The key distinction that ultimately swayed ARK's decision was Lucra's business model. Unlike Skillz, which attempted to license and distribute games directly to consumers, Lucra operates as a B2B platform — selling its interactive eSports infrastructure to businesses looking to boost customer loyalty. That structural difference made all the difference.
"Overcoming our initial hurdle, especially given our experience with Skillz — overcoming our reticence, having Nick overcome it — that was our first screen," Wood explained.
A Relationship Built Over Time
ARK's confidence in Lucra didn't emerge overnight.

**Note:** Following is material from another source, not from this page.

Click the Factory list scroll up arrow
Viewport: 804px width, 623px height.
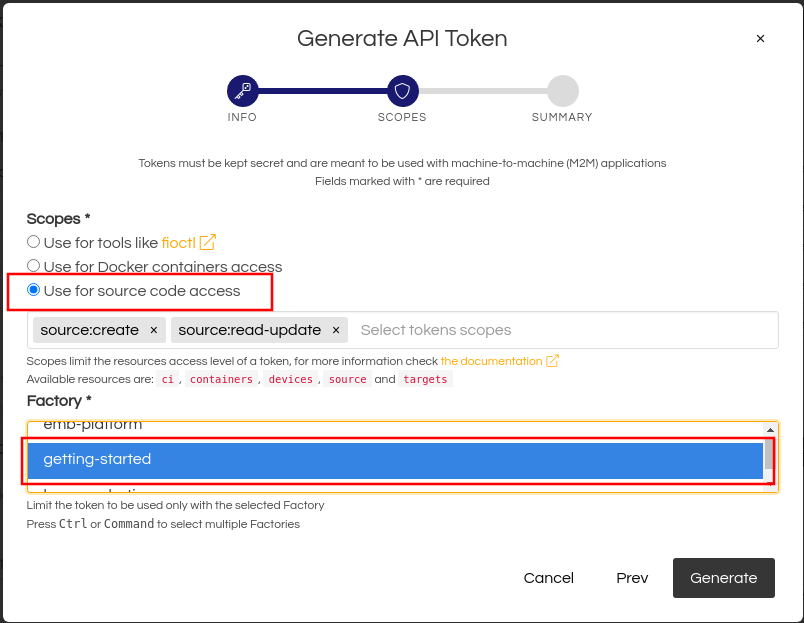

The firm had already participated in the company's earlier Series A round, giving them an extended window to evaluate Lucra's trajectory, business fundamentals, and the leadership abilities of founder and CEO Dylan Robbins.
"We had been in constant communication," Grous noted, adding that the fund maintains quarterly check-in calls with portfolio companies — a practice modeled after how public companies report earnings to shareholders.
Even so, Robbins faced multiple rounds of tough questioning before the deal was finalized. He was scrutinized first by Grous, and then by ARK's broader investment committee. What impressed Wood most was Robbins' unwavering conviction.
"No matter how many times we went at him, his conviction — there was just no let up," she said. Robbins had clearly done his homework, anticipating every concern and demonstrating a thorough understanding of where similar companies had stumbled.
Why This Is the Right Investment at the Right Time
Several factors aligned to make this deal compelling for ARK. Lucra's financials showed genuine promise, the company operated in a vertical the firm understood well, and — critically — it wasn't an AI play.
"We've been underwriting the sports-betting space and understanding the gamification aspects of entertainment," Grous said, explaining that this gave ARK a strong foundation for evaluating the opportunity.
ARK's broader portfolio includes notable names such as Epic Games, Discord, Kalshi, OpenAI, Anthropic, Replit, and Perplexity — meaning the firm is far from a stranger to AI. But Wood sees a strategic opening in the companies that the relentless AI gold rush has left behind.
"We are all over AI, just like everyone else, because it is a massive revolution," she said. "But in the process, a lot of companies are being neglected. That's our opportunity, because we are doing research in many other areas than AI."
A Signal Worth Watching
ARK Invest's decision to lead its first startup investment — in a non-AI, B2B gamification company — sends a clear message to the market: meaningful opportunities still exist beyond the crowded world of generative AI. For startups operating in adjacent spaces like sports technology, customer engagement, and interactive entertainment, this move may signal that institutional capital is beginning to look beyond the hype.